Weighing in at 4.7lbs and diagnosed with severe FAS and Tetralogy of Fallot, Samantha was only given a 20% chance of survival. We picked her up from the hospital at 6 weeks of age with nothing but hearts of hope and open arms of love. We were told to put her on a blanket and make her happy, because she would probably never walk, talk or write her name. SAMANTHA IS 14 yrs old and look at this beautiful miracle now! She attended Special Olympics Sports Camp this summer and had an absolute blast. She excelled in all SPORTS, enjoyed being a part of a team and made some great friends. Yes, she still has many battles to face but obviously God has something GREAT PLANNED for her life. It’s been a very rewarding adventure watching her reach each milestone along the way.

JLG

We’ve had our newest little one, from one of the smallest villages in Alaska, for over a year now. He is diagnosed with a syndrome so rare only 26 cases are known in the ENTIRE WORLD! Struggling with Allen-Herndon-Dudley-Syndrome, this little one has his work cut out for him.
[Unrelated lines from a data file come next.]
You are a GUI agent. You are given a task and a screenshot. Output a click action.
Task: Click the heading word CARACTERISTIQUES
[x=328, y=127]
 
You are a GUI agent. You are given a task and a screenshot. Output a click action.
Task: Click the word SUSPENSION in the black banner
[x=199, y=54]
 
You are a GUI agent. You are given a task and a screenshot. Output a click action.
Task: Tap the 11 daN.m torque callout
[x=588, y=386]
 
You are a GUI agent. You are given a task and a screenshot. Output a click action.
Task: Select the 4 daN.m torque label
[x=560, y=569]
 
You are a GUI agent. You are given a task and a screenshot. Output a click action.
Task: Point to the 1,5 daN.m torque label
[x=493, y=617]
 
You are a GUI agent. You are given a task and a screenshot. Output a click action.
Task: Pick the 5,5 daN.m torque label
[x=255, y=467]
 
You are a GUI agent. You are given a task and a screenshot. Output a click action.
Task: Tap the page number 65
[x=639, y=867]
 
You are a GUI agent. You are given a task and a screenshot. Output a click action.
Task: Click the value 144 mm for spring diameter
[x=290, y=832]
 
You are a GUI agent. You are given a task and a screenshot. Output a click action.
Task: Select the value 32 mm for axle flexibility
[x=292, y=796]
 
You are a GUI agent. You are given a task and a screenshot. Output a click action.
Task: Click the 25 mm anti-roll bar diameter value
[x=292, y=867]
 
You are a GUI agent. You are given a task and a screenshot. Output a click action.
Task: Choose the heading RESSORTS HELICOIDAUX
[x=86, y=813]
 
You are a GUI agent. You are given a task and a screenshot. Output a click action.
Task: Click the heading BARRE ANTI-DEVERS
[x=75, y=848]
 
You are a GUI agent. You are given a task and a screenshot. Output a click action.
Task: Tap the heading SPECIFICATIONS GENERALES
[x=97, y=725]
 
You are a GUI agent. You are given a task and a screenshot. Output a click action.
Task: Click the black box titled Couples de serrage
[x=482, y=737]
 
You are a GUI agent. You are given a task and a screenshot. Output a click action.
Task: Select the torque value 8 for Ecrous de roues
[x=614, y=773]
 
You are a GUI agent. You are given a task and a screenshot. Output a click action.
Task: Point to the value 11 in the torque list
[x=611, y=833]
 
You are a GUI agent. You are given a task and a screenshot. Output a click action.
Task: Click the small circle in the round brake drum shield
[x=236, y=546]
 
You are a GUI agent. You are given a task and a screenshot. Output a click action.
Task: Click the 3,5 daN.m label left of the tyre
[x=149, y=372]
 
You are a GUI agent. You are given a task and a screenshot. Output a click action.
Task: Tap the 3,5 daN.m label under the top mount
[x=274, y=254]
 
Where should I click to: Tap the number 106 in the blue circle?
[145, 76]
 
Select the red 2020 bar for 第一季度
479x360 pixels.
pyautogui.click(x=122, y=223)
Unable to move his body well or speak is proving to be quite the challenge. Between consistent therapies and lots of love, he is thriving and learning! He even gets to start school soon. With a smile that will MELT YOUR HEART and eyes that speak directly to your soul, you can’t help but want to be a part of his amazing life! Continue to help us pray as we work together to bring this sweet child to his fullest potential.